Transistor Radio Sparks a Lifetime of Memories
By John Addyman | john.addyman@yahoo.com
I’m sitting here looking at one of my old transistor radios. We’ve been through a lot together.
It’s got dried paint droplets on it, a lot of scratches and its antenna has seen better days.
The paint blotch is blue and it’s from a Sunday afternoon in Altamont, outside of Albany. I was painting the side of my house and in our small town that was enough to draw a crowd. Mayor Jim Caruso and his wife, Rosemary, brought lawn chairs and set them up so they wouldn’t miss a thing and could cheer me on. If memory serves, Rosemary brought a picnic lunch. Jim was a big eater.
To paint the house, I had to climb my 24-foot ladder. With my well-earned fear of heights, that meant adventure might ensure, which brought people over to our lawn to watch.
I found that listening to something engaging kept my mind off the fact that there was a lot of air under my feet while I was painting. I’m pretty sure I was listening to a baseball game because it was warm out — good painting weather.
While I was on the ladder, I got good advice from the Carusos — which bone surgeons were closest, how important it was to update my insurance, how far away the nearest hornets’ nest was and up-to-the minute data on how often homeowners hit the ground painting. Jim was an expert on statistics and data.
The little radio had a cord attached to it and I hung it on one of the rungs of the ladder, so it swung around while I was stroking the paint on.
I could only pick up AM radio stations on that little radio, but that was plenty.
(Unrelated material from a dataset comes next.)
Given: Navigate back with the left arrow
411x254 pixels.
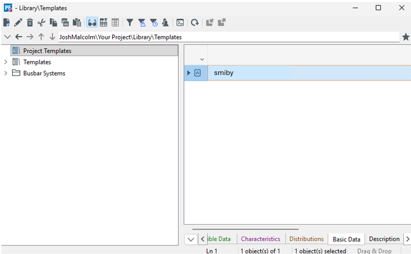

We had moved to Altamont from the Philadelphia area, with our only daughter, Amy, in tow. She must have been 8 years old then. She missed her friends from back home and was trying to make new ones on her softball team, with me as the coach. There were summer nights that year when she would join me while I sat in the dark and listened to Phillies games broadcast from KYW 1060 AM in Philadelphia.
The Helderberg Mountains outside our town were perfectly capturing the radio signal from 300 miles away. When the signal faded and we couldn’t hear Harry Kalas or Rich Ashburn, Amy and I would talk about school and baseball and life in a very small town.
When I was growing up, AM radio was it. FM wasn’t common. We listened to Rock ‘n Roll on WARM 590 out of Scranton. In my senior year, someone’s voice on the radio changed a lot of us: that voice belonged to Chubby Checker.
My high school had a recreation room on the ground floor where you could go after lunch in the cafeteria and listen to music out of a juke box and dance — though very few of the guys did.
Old Chubby changed that with his record, “The Twist.” If you could wiggle enough to dry your bottom with a towel after a shower, you could do the twist.
And if you could twist, you got out on the dance floor … and chanced other dances. It was such a revolution that I remember a car full of guys on their way to a big football game on a Friday night and as soon as we heard Chubby’s voice coming out of the car’s speakers, the driver stopped the car in the Acme parking lot in Clarks Summit and we all piled out to dance right then and there. It was splendid.
When we moved to Newark in Wayne County from Connecticut, that old AM radio in my truck was so important. We’d snapped up our new house without selling the old one, so my wife and I commuted from Connecticut every weekend, bringing stuff with us we didn’t want the movers to hurt.
My wife and I would come home from work, pack her car and my truck and head for Newark — a six-hour drive. She worked for a bank, so she got on the road earlier than I did many times. She’d take the Thruway to the Chittenango rest stop, park there and take a nap, while I was a good 100 miles behind her.
Those were dark, lonely trips for me and the saving grace was my truck had a good radio and I could pick up baseball games in the summer and football games in the fall. We moved in on Halloween. Because of the distance, I’d listen to one station until it faded, pick up another one and kept at it until I got to Chittenango, found my wife’s car, gave her a kiss and we went on to Newark together in our own little caravan.
And on one memorable night, while we were sleeping on the floor of our new bedroom, we got visited by bats. As tired as we both were, we moved pretty quick that night.
I pulled out one of my younger transistor radios this summer so I could listen to something while I washed my car under our Sycamore tree. I found a lot of talk shows and decided on one of them that was covering local issues. I tend to talk to myself when I wash my car, so what I was doing blended right in with the talk show.
When I got done, the radio had bird poop on it.
Yes, my little radios and I have been through a lot together.